[Recorded data]

━━━━━━

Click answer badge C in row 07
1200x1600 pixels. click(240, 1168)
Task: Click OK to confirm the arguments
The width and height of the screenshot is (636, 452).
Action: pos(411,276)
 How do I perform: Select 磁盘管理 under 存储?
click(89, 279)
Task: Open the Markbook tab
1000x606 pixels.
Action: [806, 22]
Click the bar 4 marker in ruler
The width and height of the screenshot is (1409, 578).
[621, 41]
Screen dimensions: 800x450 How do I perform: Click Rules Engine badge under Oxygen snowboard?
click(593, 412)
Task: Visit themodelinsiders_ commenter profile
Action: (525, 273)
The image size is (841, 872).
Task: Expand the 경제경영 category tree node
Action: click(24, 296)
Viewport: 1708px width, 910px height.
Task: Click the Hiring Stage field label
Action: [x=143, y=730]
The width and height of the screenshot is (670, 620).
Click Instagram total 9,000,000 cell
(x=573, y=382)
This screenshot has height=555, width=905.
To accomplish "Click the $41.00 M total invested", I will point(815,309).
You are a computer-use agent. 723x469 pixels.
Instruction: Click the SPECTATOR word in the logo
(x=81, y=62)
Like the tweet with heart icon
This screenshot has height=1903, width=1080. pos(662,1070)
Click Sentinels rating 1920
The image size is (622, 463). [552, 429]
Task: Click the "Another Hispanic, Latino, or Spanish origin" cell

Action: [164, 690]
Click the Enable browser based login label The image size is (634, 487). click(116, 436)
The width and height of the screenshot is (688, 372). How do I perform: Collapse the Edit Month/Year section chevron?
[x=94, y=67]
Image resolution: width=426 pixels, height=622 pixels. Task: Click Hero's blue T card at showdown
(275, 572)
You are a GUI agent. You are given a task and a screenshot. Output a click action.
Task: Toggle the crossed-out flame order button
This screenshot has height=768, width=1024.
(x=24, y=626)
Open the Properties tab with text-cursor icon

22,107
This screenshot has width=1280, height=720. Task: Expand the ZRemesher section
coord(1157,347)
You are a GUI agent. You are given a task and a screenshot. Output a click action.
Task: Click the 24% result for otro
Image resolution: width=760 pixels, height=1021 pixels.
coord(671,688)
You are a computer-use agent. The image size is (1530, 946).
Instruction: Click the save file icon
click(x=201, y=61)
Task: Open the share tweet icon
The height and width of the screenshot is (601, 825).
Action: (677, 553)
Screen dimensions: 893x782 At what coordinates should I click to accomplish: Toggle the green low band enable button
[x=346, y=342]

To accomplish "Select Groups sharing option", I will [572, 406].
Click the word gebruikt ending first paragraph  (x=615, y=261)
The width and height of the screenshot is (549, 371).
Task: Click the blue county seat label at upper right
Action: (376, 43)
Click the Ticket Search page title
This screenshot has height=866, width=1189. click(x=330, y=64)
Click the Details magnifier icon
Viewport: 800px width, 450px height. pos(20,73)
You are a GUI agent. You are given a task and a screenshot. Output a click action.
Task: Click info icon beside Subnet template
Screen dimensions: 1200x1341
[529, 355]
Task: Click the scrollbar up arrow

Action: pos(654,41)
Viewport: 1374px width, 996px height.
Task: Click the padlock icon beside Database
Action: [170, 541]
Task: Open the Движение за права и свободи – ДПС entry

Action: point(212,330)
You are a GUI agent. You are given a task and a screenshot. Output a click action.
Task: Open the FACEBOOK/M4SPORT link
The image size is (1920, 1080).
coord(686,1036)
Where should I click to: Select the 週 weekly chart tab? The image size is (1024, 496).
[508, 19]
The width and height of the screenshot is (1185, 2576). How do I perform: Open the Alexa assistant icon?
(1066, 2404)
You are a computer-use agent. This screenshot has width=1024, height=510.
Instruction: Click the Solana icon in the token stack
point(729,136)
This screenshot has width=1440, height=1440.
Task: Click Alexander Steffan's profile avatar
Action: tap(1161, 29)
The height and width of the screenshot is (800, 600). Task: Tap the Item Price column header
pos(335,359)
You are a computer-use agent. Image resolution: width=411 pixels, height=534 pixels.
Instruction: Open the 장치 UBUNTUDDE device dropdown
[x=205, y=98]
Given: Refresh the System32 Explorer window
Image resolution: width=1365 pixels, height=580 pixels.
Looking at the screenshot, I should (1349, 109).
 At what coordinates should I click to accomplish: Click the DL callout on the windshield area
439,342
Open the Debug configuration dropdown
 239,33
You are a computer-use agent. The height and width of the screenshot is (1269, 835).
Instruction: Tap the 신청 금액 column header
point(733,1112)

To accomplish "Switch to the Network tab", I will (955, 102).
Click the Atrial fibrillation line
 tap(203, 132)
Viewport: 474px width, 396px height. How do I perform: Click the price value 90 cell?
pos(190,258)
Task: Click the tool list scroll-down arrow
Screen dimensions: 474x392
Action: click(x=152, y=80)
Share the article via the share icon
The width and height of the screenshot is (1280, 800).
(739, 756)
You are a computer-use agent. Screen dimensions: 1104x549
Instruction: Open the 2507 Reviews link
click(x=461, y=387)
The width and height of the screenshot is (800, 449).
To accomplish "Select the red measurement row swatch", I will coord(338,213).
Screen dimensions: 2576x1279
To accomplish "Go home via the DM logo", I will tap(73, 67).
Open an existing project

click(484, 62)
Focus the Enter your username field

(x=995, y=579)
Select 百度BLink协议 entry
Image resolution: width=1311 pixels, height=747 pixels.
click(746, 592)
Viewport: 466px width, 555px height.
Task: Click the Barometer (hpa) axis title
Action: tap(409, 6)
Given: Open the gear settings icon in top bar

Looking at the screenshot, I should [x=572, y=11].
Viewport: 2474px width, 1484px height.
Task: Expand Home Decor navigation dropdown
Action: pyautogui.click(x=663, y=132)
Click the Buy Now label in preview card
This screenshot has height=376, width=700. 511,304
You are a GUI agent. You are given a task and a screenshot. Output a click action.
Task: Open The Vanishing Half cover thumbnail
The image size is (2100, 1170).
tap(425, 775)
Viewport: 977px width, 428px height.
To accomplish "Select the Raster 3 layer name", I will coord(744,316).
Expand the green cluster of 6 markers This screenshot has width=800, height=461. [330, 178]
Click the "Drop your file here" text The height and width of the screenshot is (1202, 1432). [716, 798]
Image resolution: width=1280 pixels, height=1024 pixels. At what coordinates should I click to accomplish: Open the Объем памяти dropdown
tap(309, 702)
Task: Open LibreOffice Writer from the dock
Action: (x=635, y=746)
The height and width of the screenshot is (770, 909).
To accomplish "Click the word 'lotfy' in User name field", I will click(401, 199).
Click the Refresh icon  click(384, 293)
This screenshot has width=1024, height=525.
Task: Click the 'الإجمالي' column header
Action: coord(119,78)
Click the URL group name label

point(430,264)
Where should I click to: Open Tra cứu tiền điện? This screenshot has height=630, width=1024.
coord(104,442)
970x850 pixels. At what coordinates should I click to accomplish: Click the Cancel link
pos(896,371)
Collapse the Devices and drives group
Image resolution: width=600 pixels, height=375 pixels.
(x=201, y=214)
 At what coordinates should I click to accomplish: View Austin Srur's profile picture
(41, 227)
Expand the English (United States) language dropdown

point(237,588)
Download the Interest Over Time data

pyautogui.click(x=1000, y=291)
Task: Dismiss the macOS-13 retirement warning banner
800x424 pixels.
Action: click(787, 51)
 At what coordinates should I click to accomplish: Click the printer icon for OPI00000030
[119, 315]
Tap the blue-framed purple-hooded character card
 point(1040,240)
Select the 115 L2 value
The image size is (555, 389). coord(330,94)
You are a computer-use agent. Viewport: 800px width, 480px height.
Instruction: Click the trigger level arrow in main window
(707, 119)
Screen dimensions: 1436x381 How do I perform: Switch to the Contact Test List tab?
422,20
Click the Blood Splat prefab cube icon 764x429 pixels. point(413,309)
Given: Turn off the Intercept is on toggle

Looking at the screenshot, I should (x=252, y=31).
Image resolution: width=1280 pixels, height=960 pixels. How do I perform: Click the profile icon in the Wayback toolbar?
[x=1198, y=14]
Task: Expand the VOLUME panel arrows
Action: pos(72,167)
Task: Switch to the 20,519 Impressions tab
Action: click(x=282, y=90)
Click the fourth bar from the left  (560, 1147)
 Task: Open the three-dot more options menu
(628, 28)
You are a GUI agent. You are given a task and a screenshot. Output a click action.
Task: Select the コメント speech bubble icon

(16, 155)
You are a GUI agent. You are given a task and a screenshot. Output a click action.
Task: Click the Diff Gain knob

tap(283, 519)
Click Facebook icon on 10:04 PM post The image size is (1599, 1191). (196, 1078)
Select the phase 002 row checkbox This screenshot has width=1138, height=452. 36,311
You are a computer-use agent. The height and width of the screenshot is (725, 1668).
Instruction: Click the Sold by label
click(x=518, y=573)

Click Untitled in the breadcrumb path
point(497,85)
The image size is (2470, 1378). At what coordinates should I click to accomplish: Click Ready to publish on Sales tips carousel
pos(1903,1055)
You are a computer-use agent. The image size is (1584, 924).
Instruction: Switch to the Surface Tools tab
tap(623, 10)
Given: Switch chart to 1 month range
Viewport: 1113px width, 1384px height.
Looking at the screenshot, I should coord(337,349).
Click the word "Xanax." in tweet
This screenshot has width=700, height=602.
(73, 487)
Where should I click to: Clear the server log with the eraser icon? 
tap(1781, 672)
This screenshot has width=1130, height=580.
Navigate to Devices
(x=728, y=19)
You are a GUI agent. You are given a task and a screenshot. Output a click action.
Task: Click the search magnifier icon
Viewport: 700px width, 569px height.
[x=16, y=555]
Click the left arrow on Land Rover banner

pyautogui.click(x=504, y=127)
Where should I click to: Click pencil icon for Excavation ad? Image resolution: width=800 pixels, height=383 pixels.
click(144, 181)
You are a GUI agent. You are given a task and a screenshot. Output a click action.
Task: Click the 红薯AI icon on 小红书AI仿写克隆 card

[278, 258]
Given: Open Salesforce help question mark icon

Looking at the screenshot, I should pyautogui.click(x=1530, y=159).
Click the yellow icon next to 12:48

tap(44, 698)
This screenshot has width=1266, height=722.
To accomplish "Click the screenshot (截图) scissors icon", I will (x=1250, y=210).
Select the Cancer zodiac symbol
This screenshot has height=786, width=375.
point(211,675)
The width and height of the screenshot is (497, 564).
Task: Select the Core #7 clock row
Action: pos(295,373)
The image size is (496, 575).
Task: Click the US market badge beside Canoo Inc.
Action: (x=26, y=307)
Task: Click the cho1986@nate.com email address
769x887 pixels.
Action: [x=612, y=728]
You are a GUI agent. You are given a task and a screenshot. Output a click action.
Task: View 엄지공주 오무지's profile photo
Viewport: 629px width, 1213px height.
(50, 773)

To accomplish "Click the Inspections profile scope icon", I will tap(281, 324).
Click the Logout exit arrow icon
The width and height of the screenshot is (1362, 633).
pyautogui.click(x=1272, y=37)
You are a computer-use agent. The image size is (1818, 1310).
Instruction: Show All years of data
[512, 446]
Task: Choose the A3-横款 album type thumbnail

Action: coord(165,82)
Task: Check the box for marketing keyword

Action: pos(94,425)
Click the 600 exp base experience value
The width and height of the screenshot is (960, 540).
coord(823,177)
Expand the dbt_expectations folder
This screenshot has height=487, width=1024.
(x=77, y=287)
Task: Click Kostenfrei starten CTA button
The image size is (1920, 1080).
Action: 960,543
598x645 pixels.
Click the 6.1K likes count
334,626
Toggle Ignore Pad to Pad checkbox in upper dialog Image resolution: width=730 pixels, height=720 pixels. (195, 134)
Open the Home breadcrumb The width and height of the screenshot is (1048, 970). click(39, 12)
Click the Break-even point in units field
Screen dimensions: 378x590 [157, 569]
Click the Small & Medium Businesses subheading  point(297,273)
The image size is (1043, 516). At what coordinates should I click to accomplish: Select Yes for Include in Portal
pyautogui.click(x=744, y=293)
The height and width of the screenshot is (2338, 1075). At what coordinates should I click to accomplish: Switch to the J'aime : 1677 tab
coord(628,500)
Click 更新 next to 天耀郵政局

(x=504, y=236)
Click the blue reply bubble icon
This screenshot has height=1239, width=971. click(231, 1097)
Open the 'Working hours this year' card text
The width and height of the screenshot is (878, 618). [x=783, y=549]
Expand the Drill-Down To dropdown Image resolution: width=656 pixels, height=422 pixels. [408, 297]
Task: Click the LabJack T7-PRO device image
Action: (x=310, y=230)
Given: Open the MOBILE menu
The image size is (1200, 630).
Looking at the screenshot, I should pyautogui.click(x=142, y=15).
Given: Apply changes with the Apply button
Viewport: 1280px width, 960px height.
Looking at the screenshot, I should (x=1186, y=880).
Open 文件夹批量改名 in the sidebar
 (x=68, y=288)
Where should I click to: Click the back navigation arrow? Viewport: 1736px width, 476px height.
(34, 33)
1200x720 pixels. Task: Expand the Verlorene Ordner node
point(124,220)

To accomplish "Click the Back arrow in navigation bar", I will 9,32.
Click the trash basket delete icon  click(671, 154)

━━━━━━

Show every line from the entries above in which "computer" appears.

You are a computer-use agent. 723x469 pixels.
You are a computer-use agent. The image size is (1530, 946).
You are a computer-use agent. This screenshot has width=1024, height=510.
You are a computer-use agent. Image resolution: width=411 pixels, height=534 pixels.
You are a computer-use agent. The height and width of the screenshot is (1269, 835).
You are a computer-use agent. Screen dimensions: 1104x549
You are a computer-use agent. Viewport: 800px width, 480px height.
You are a computer-use agent. The height and width of the screenshot is (725, 1668).
You are a computer-use agent. The image size is (1584, 924).
You are a computer-use agent. The image size is (1818, 1310).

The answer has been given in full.